WORK TO BE COMPLETED: Go through the listing below and count the lines with "computer" in them. Only the count is needed.

RECORDS FOR THIS TASK:
########################################

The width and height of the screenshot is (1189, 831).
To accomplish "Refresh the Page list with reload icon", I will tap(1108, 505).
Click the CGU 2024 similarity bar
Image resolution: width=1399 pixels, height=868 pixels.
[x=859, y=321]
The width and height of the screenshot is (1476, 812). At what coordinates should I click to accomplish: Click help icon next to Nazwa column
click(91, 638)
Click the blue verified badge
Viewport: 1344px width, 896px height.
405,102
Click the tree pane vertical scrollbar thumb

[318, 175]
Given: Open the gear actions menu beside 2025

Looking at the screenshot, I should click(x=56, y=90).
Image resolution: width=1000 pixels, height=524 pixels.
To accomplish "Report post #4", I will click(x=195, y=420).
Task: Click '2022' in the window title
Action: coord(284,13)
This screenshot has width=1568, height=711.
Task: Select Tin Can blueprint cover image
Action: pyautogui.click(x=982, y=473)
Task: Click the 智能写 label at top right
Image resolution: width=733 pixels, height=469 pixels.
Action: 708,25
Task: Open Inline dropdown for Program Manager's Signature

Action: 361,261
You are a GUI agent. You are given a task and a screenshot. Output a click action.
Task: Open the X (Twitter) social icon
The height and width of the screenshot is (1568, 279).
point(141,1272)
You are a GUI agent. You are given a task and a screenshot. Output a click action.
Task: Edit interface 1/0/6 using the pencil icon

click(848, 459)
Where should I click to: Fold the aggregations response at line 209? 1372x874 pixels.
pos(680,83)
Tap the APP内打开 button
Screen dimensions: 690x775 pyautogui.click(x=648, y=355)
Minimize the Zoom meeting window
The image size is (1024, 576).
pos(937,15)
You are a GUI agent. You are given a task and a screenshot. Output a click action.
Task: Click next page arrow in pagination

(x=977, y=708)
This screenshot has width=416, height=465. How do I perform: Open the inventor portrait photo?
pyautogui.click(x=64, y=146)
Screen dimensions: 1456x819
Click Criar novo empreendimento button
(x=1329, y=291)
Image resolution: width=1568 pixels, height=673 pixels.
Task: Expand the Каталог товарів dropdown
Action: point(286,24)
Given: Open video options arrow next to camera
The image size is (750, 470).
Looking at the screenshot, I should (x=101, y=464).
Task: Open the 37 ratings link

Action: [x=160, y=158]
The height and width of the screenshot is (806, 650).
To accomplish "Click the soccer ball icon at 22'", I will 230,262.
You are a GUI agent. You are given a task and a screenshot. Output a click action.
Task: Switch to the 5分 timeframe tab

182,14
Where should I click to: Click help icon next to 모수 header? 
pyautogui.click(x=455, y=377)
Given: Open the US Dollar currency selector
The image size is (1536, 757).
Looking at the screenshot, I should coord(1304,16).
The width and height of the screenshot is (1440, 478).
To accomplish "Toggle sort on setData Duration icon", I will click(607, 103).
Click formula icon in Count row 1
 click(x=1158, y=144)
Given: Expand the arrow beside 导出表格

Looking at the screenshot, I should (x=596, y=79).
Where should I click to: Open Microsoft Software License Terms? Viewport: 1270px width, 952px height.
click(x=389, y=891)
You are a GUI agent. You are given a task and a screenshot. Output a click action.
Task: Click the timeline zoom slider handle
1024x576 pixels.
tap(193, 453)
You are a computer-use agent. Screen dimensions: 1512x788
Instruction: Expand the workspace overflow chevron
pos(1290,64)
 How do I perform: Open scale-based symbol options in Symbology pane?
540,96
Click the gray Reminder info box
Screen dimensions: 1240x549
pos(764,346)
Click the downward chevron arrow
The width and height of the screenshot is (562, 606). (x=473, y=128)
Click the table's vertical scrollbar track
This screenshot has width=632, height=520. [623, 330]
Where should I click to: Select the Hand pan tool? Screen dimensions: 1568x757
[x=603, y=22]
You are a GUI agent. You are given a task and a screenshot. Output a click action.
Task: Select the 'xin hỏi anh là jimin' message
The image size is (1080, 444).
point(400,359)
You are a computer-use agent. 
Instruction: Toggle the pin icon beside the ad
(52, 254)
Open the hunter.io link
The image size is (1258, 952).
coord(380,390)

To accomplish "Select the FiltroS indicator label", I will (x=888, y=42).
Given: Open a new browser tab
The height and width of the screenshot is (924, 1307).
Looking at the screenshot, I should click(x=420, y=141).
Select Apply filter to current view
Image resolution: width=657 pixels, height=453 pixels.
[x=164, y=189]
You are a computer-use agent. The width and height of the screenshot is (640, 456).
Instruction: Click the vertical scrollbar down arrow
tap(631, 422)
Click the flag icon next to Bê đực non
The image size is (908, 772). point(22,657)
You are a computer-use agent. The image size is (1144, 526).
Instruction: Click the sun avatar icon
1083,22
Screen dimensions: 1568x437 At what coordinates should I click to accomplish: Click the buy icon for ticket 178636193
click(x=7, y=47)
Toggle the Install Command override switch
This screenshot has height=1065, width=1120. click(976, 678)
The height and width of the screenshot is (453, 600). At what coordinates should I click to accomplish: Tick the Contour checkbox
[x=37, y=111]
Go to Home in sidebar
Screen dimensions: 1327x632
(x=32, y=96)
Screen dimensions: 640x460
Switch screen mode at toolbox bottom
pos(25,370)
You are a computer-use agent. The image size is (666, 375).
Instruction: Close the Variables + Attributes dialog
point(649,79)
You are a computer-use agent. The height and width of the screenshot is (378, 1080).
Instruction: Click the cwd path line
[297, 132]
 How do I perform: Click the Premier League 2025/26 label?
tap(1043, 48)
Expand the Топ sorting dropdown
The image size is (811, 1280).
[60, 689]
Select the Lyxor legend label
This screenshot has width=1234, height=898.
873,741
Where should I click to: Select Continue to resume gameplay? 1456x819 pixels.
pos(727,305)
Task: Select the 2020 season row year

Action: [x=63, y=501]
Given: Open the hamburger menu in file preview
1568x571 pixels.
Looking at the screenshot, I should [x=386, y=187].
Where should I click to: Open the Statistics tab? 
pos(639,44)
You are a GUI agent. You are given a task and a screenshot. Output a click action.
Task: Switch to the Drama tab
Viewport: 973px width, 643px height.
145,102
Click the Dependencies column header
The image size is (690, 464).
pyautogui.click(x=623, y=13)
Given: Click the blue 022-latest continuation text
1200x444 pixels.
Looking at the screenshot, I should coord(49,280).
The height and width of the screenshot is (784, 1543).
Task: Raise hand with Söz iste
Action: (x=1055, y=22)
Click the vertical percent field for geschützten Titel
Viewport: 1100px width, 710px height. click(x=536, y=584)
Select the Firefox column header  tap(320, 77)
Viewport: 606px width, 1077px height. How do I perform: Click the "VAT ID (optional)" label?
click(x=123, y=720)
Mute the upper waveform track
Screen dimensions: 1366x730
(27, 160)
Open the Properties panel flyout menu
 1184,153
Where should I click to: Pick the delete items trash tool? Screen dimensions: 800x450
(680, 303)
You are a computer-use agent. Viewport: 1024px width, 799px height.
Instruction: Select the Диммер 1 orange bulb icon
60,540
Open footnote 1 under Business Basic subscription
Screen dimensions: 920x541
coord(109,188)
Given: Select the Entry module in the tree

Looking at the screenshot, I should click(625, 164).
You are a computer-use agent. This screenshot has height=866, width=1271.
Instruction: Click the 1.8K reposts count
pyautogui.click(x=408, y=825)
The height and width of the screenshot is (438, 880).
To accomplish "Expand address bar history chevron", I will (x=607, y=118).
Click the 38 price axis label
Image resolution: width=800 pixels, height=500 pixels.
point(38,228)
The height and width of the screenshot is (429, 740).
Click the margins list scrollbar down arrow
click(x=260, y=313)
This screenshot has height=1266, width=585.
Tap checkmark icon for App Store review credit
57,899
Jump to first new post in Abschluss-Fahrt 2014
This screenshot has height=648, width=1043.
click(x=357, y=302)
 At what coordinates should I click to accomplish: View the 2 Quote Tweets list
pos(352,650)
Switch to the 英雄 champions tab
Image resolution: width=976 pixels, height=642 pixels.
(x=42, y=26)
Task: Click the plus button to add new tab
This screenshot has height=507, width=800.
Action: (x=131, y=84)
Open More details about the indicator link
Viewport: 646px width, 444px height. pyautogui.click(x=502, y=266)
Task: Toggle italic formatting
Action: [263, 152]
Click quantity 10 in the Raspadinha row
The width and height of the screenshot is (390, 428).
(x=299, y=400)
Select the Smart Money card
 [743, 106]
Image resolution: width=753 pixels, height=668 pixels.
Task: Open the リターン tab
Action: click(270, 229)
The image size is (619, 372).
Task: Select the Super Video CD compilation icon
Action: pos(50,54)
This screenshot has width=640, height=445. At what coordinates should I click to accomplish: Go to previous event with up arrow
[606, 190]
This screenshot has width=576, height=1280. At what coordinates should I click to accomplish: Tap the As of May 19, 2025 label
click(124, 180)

########################################

OUTPUT OF THE TASK: 8